Opinion
Let’s move beyond the idea of “brand vs performance” and instead focus on what drives growth across the whole advertising ecosystem, writes WPP Media Solutions’ SVP.
At the Connected TV World Summit, I joined a panel on how TV can take a greater share of performance budgets.
What struck me is that we’re still asking the wrong question. It’s not whether TV can drive performance; it’s why we ever stopped believing that it could.
If we rely solely on quantifiable metrics, we rely on what can be evidenced rather than what we inherently know to be true. We substitute true effectiveness for only what can be attributed.
For years, the industry has split media into two camps: ‘brand’ and ‘performance’. Conventional wisdom looks to balance both, and digital channels came to dominate the latter because they offered something TV historically couldn’t: clear, immediate, campaign-level evidence.
The distinction is now breaking down.
With the growth of connected TV (CTV), improved addressability and cross-channel measurement, TV has become a more sophisticated channel. Applying more systematic approaches and AI allows for a clearer understanding of media performance and its contribution to outcomes. Open Media Studio supports this by enabling measurement and activation against defined objectives, helping to demonstrate results more clearly.
From broad proof to granular evidence
The industry has never lacked proof that TV works. Decades of research show it drives both short-term sales and long-term brand growth.
What it hasn’t always had is granular, campaign-by-campaign evidence. That gap has shaped behaviour. Under pressure to demonstrate results, advertisers have shifted budgets towards channels where performance is easier to measure, even if those channels are not always the most effective. But this is changing.
As data becomes more unified across planning, activation and measurement, and as AI helps analyse it at scale, we’re building a clearer picture of how media activity actually drives outcomes.
At WPP Media, our Profit Ability 2 analysis, based on large cross-category datasets, reinforces what many have long suspected: TV remains one of the most powerful drivers of growth.
In fact, the data shows that TV advertising is the greatest driver of overall profit volume compared to all other channels, delivering long-term and immediate profit with a very high saturation point.
Brands should be investing significantly more in TV – across both linear and streaming – than they do today. We need to evidence this more clearly for clients, who need to invest to maximise effectiveness.
Closing this gap is key.
Those that invest in TV – linear and streaming – see results in the market. A recent example is Jaecoo, a new entrant to the UK automotive market that used a linear TV-led strategy to drive a 250% increase in awareness and 4% market share within its first year. It’s a reminder that, even in a fragmented media landscape, TV still has a unique ability to build scale quickly.

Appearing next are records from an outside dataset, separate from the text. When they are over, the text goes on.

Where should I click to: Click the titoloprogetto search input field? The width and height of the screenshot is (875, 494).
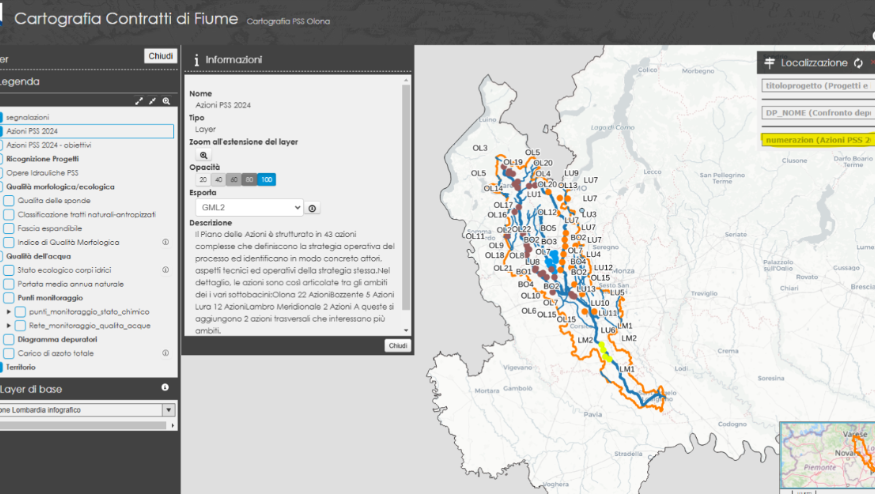(815, 86)
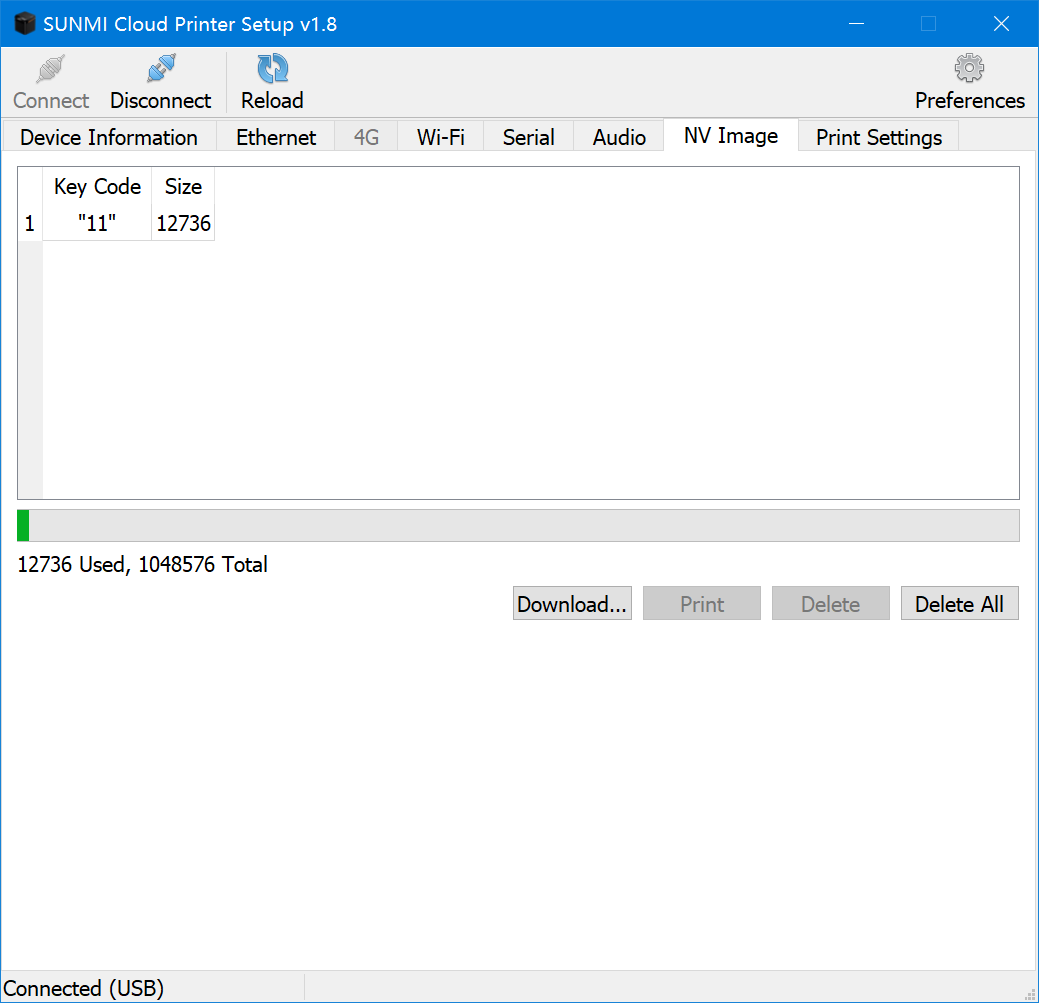Screen dimensions: 1039x1003
Task: Click the Key Code column header
Action: coord(97,187)
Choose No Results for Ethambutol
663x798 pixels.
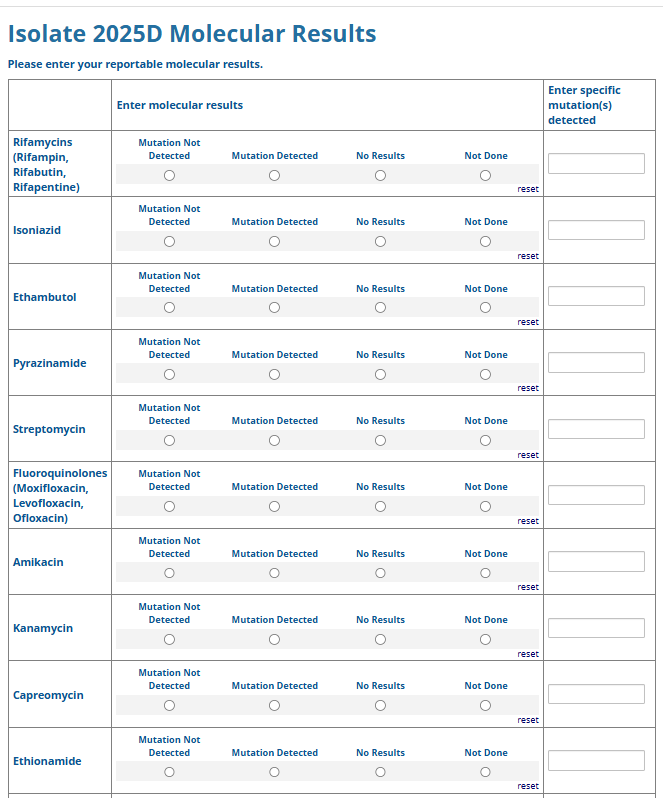click(x=380, y=308)
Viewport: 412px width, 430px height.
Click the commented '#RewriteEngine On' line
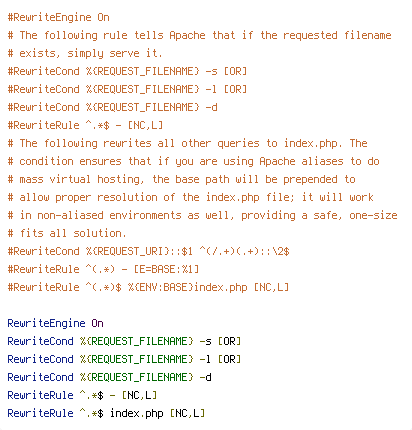(x=58, y=17)
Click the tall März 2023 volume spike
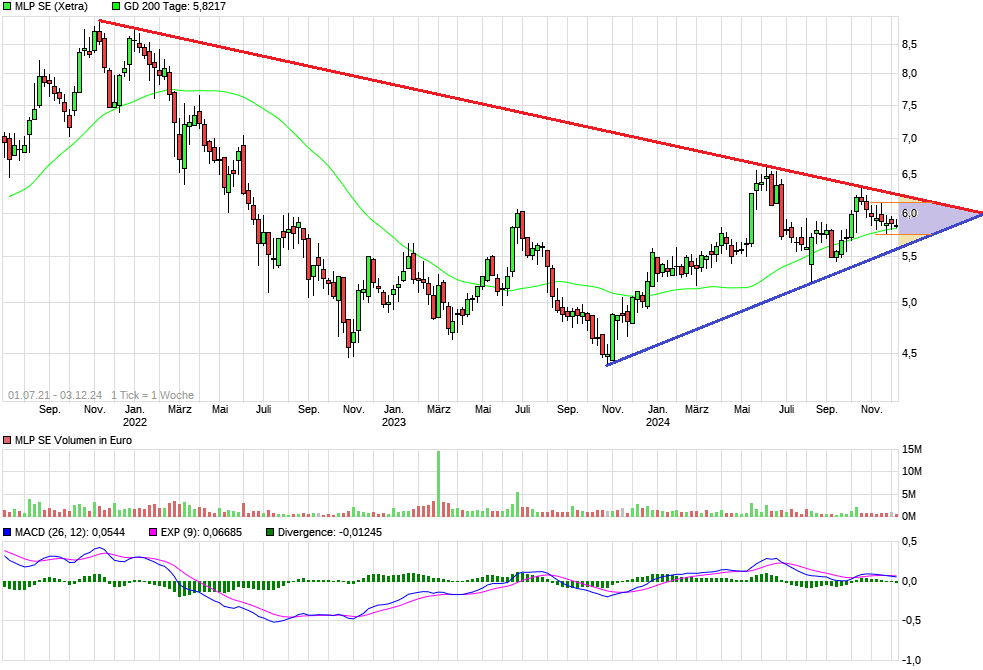Viewport: 983px width, 670px height. (x=438, y=480)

What performance really looks like
As measurement improves, there’s a risk the industry becomes overly focused on attribution – optimising for what is easiest to measure, rather than what is most effective. But there’s an important distinction between driving demand and harvesting it.
Many digital channels are highly effective at capturing existing intent. TV, by contrast, is particularly strong at creating that intent in the first place, shaping perceptions at scale and influencing what people choose to do next. That difference matters.
Advertising doesn’t work in a purely linear or individual way. People don’t just buy because they’ve been targeted. They buy because they believe brands are trusted, popular or widely used.
That’s what brand building does. And it’s where TV continues to play a unique role.
Its scale and quality shape shared perception in a way few other channels can. And increasingly, through CTV and better targeting, it can do this while also contributing to measurable outcomes.
The opportunity now is to move beyond the idea of “brand vs performance” entirely and instead focus on what drives growth across the whole system.
That also means removing friction – whether that’s simplifying how advertisers, including SMBs, access TV, or improving confidence in measurement so budgets can move more freely.
As systems become more integrated and evidence continues to build, media planning is shifting towards a more outcome-led approach.
When that shift is complete, the question won’t be whether TV drives performance. It will be why we ever thought it didn’t.